Shenzhen Bans Unauthorized Gold Trading After $1.4B in Losses
Shenzhen's financial regulator bans unauthorized gold trading after $1.4B in retail losses. New rules target leveraged schemes, digital channels, and unhedged dealers like Jieworui.
Shenzhen's Local Financial Regulatory Bureau issued a formal prohibition order on February 20, 2026, banning unauthorized gold trading practices across the city's Shuibei jewelry hub, following an estimated US$1.4 billion in retail investor losses tied to the collapse of major dealer Jieworui.
Sweeping Ban Targets Digital Gold Trading Channels
The order prohibits pre-fixed pricing arrangements, leveraged trading, deferred settlements, and principal-protected investment schemes offering fixed returns. Authorities explicitly banned gold trading conducted through WeChat groups, mobile apps, and websites, even when disguised as recycling or material sales transactions.

The bureau stated that jewelry dealers are not licensed financial institutions and cannot manage assets or offer unauthorized investment products. Violations involving illegal operations, fraud, or illicit fundraising could trigger criminal investigations.
The Shenzhen Market Supervision Administration and Cyberspace Administration are conducting joint inspections of Shuibei platforms for illegal financial activity.
Jieworui Collapse Triggered the Crisis
Jieworui, operating under an "empty agreement pricing" model, allowed clients to trade virtual gold balances and take short positions without any physical metal changing hands. The company recruited retail investors through social media, offering fee waivers, competitive pricing, and entry deposits as low as 2.4% of contract value.

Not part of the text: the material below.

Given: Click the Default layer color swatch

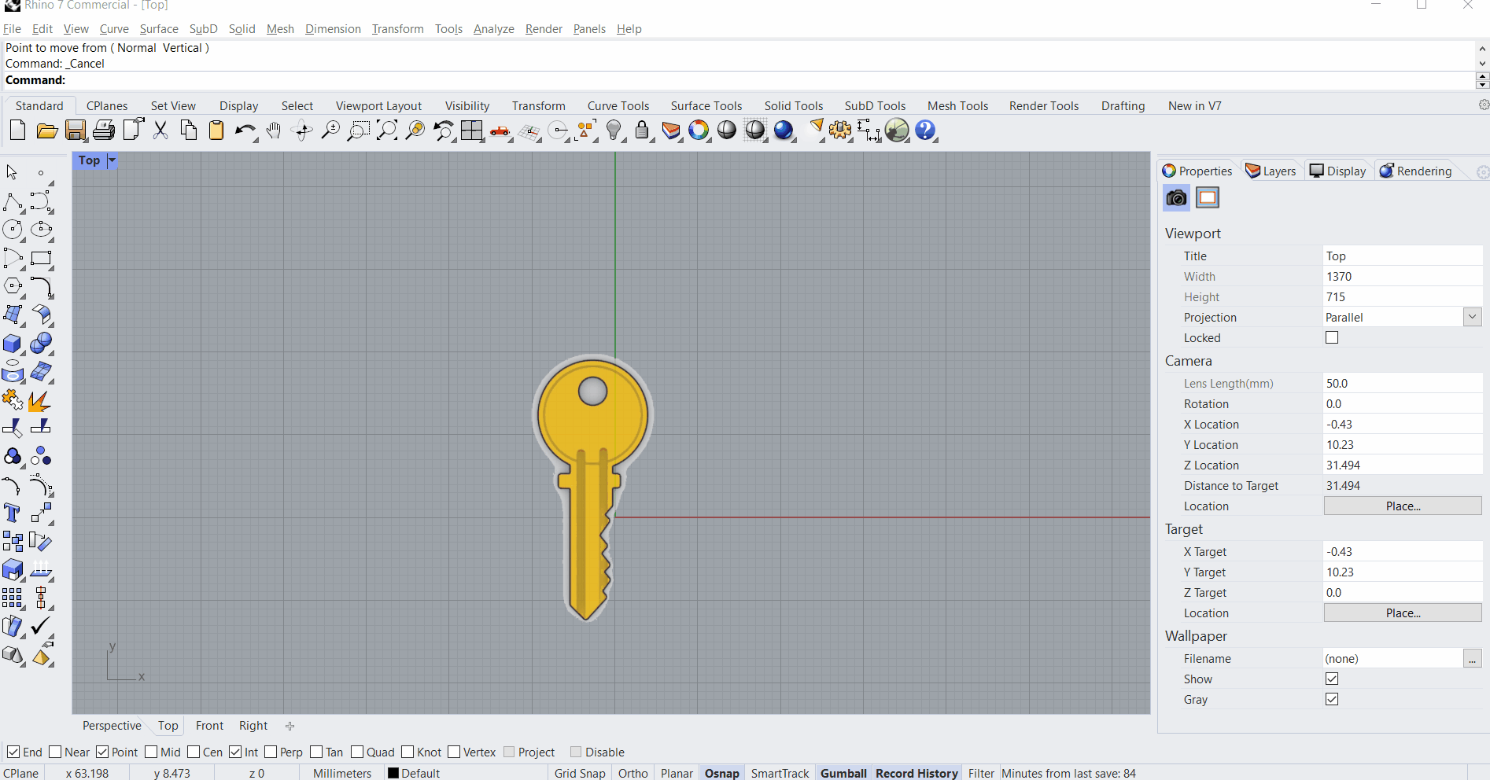Looking at the screenshot, I should click(393, 774).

When gold prices surged from approximately US$4,400 per ounce in early February 2026 to US$4,969 per ounce by February 20, Jieworui's unhedged short positions generated catastrophic losses. On January 19, the company began rejecting client withdrawals. By January 25, it applied for government supervision to liquidate assets.
Jieworui's restructuring proposal offered clients either 20% immediate settlement within seven days or 40% repayment over one year, leaving investors facing losses of 60% to 80% of their capital.
Yundiandang, a second Shuibei dealer, suspended all client withdrawals on January 31, citing compliance violations after experiencing three successive waves of panic-driven withdrawals in the 12 days following Jieworui's collapse.
Regulatory Arbitrage Exposed by Price Surge
Regulated gold exchanges in China require margin payments of approximately 150,000 yuan (SG$27,489, ~US$20,400) per kilogram. Many Shuibei traders bypassed this threshold entirely by operating outside licensed exchange infrastructure, making their schemes attractive to retail investors but structurally unsustainable under sustained price pressure.
China's shadow banking assets stood at RMB 53.3 trillion in 2024, providing the broader context for the Shenzhen crackdown. Authorities had issued warnings to unnamed Shuibei companies in late 2025 before escalating to the February 20 prohibition order.
Enforcement Follows Established Regulatory Playbook
China's elimination of RMB 800 billion in P2P lending platforms between 2019 and 2020 provides a direct precedent. In that case, regulators identified unlicensed financial intermediation, issued warnings, then executed a managed shutdown without triggering broader financial instability.
China's amended Anti-Money Laundering Law, effective 2025, expands mandatory compliance obligations to fintech and non-financial sectors, requiring customer verification and transaction tracking. Legal experts warn that if company executives abscond or firms prove insolvent, cases could be reclassified from civil insolvency to criminal charges of illegal fundraising or fraud.
Investors have reported Jieworui's case to the Shenzhen Economic Crime Investigation Department. No formal criminal charges had been filed as of the reporting date.